Two things to weigh up. First, Revolut operates in Switzerland under a Lithuanian e-money license and issues UK or EEA IBANs rather than Swiss ones, which can complicate domestic invoicing and supplier setup. Second, the support model is digital-first; dedicated account managers are reserved for larger enterprise plans.
- Best for: small companies with occasional foreign currency payments and a preference for app-first banking.
4. Amnis
Amnis is a Swiss-based platform pitched directly at SMEs. Its distinctive feature is a fixed FX margin per customer regardless of trade size, which works well for businesses whose volumes vary significantly month to month. Amnis supports all tradable currencies, lets you fix exchange rates in advance, and integrates with existing Swiss bank accounts so transfers are debited at the chosen value date.
The platform is closer to SwissFx in audience than Wise or Revolut, though pricing structure and the depth of relationship support differ.

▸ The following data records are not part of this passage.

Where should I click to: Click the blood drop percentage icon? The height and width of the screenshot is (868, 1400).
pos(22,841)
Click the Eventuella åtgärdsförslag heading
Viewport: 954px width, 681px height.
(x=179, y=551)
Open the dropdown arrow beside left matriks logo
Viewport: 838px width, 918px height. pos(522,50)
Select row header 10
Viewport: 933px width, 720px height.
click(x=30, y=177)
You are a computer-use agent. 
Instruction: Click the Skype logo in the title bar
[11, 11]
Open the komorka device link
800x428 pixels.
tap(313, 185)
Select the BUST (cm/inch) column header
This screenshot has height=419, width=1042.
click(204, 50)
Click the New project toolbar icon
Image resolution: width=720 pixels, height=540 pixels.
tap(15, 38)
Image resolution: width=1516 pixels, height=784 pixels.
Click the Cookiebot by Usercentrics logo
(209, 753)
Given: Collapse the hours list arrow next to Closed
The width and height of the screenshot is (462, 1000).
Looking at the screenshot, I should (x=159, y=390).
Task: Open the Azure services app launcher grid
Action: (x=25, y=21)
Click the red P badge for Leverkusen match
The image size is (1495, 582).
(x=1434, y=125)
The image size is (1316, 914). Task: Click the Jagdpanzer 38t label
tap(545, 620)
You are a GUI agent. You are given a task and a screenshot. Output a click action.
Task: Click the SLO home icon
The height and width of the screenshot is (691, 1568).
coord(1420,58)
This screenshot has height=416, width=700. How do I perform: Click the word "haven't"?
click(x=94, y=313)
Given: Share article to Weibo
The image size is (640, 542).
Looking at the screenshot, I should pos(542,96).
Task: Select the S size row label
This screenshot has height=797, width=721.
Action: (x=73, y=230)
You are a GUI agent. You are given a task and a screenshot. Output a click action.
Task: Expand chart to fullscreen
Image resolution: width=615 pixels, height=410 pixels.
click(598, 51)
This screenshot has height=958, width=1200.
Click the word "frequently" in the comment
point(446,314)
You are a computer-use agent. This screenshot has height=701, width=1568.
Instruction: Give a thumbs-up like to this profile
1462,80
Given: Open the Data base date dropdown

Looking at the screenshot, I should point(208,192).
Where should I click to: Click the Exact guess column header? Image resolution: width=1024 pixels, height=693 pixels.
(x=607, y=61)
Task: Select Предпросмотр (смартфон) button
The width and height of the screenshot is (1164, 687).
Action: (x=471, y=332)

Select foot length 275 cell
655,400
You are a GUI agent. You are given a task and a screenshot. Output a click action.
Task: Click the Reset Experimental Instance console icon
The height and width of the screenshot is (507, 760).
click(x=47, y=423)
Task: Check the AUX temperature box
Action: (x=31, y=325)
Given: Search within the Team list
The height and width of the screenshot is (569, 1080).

- Best for: Swiss SMEs with variable monthly FX volumes who value predictable per-customer pricing.
5. PostFinance
PostFinance is the legacy choice and remains relevant for businesses that prefer a single, established Swiss provider for both domestic and international payments. Integration with the Swiss banking system is seamless, brand trust is high, and the SEPA and SWIFT infrastructure is reliable and well understood.
The trade-off is cost. PostFinance's FX margins and per-transaction fees are noticeably higher than the specialist platforms above, and it offers fewer tools for active currency management - no forwards, limited multi-currency IBAN flexibility, and no equivalent of the supplier-credit features now standard among fintech-native providers.
- Best for: businesses prioritising a single trusted Swiss banking relationship over FX cost optimisation.
How much are Swiss businesses really losing to FX?
The cost of choosing the wrong platform is easy to underestimate until you put numbers against it. Take a Swiss SME with CHF 1 million in annual international payments - a fairly typical mid-market profile. At a traditional bank's 2% FX margin, that's CHF 20,000 a year disappearing into currency conversion alone. Move the same volume onto a specialist platform charging 0.5%, and the cost falls to CHF 5,000 - a CHF 15,000 saving that goes straight to the bottom line.
This may sound bad, but it gets even worse when you factor in fees and intermediary bank charges that can appear out of nowhere..
This is exactly why it pays dividends to look at specialist providers and get quotes for your currency exchange forecast.
The bottom line
Switzerland, like most of the world, has plenty of international payment platform options.
The giants like Wise and Revolut do a pretty solid job in most cases, but you can squeeze more out of specialist providers and get real support.
Amnis is a credible Swiss alternative for SMEs with fluctuating exposure. PostFinance remains the safe but expensive default.
For internationally active Swiss businesses that want regulated infrastructure, transparent pricing, hedging tools, and a relationship manager who actually picks up the phone, SwissFx is our top pick for 2026.